For all its proposed pomp and circumstance the people in attendance knew they were playing second fiddle to next week's main event: the glitz-laden "Primetime Emmy Awards."
Those winning awards at Sunday night's ceremony had to deal with an intrusive 45-second rule that had loud music blaring in their faces before they were close to done completing their acceptance speeches.
That said, the other message, the one handed out with the golden statue was, "Thank you, good work, you deserve some credit."
Here are the big winners:
H.B.O's "Behind the Candelaba" made big waves at the ceremony. The glamorous Liberace biopic, starring Michael Douglas and Matt Damon, scored eight awards.
The Tony Awards telecast and "Boardwalk Empire" were the most celebrated works after that, both taking home four Emmys.
The host-less show was loosely knit and sometimes haphazard as awards were presented beginning with outstanding casting for a drama series, which went to "House of Cards."

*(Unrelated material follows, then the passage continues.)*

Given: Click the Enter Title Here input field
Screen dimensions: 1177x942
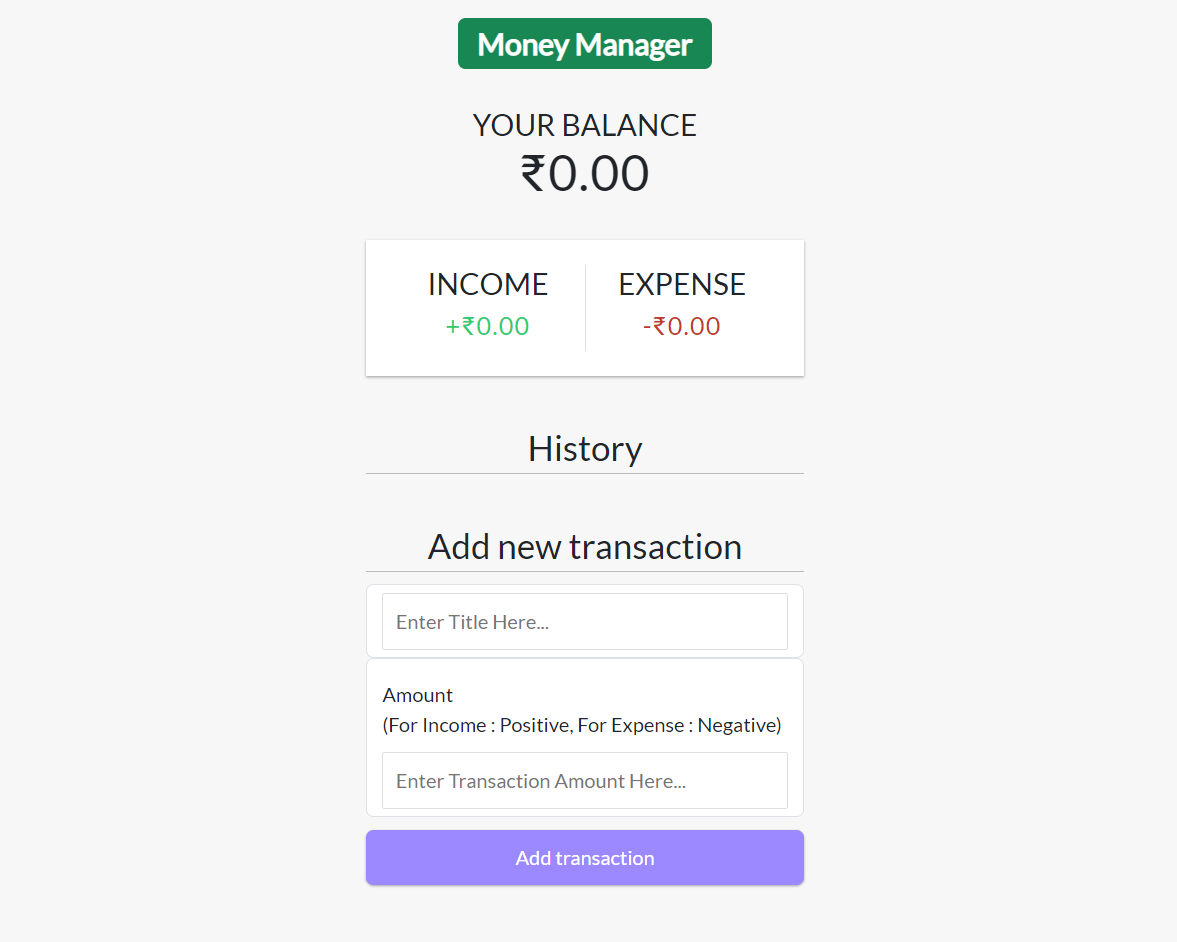Looking at the screenshot, I should tap(584, 621).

Guest actress in a comedy series went to outspoken Oscar winner Melissa Leo for her work on FX's "Louie."
"I want to thank Louie and Louie and Louie," Leo joked upon accepting her award.
Louis C.K didn't make an appearance at the show but won an Emmy for writing for the HBO special, "Louis C.K.: Oh My God."
Veteran actor Bob Newhart got a heartfelt standing ovation for his guest actor win for "The Big Bang Theory."
"True Blood's" Carrie Preston won guest actress in a drama for "The Good Wife."
The Tony Awards telecast continued to make a splash with Neil Patrick Harris (who will host the "Primetime Emmy Awards" on Sunday) winning an Emmy.
The fashion-centric reality show "Project Runway," also received accolades with hosts Heidi Klum and Tim Gunn winning for the first time.
In other reality news, "Undercover Boss" scored the best reality show title.
The raunchy series "South Park" took home outstanding animation program, while its antithesis, Disney's "Mickey Mouse Croissant de Triumph" received the short form animation award.
The night's most touching moments came when Steven Soderbergh thanked his mom during his acceptance speech for "Behind the Candelabra," and "Scandal's" Dan Bucatinsky, (who won best guest actor in a drama series) almost broke down in tears while acknowledging his on-screen husband and his real-life husband and thanking the Supreme Court for the honor.
Comedic relief was provided by Robert Smigel and his Triumph the Insult Comic Dog. Attendees seemed to find this portion of the show the most rewarding.
An edited version of the Creative Arts Emmys will air on FXX on Saturday, Sept. 21, at 9 p.m.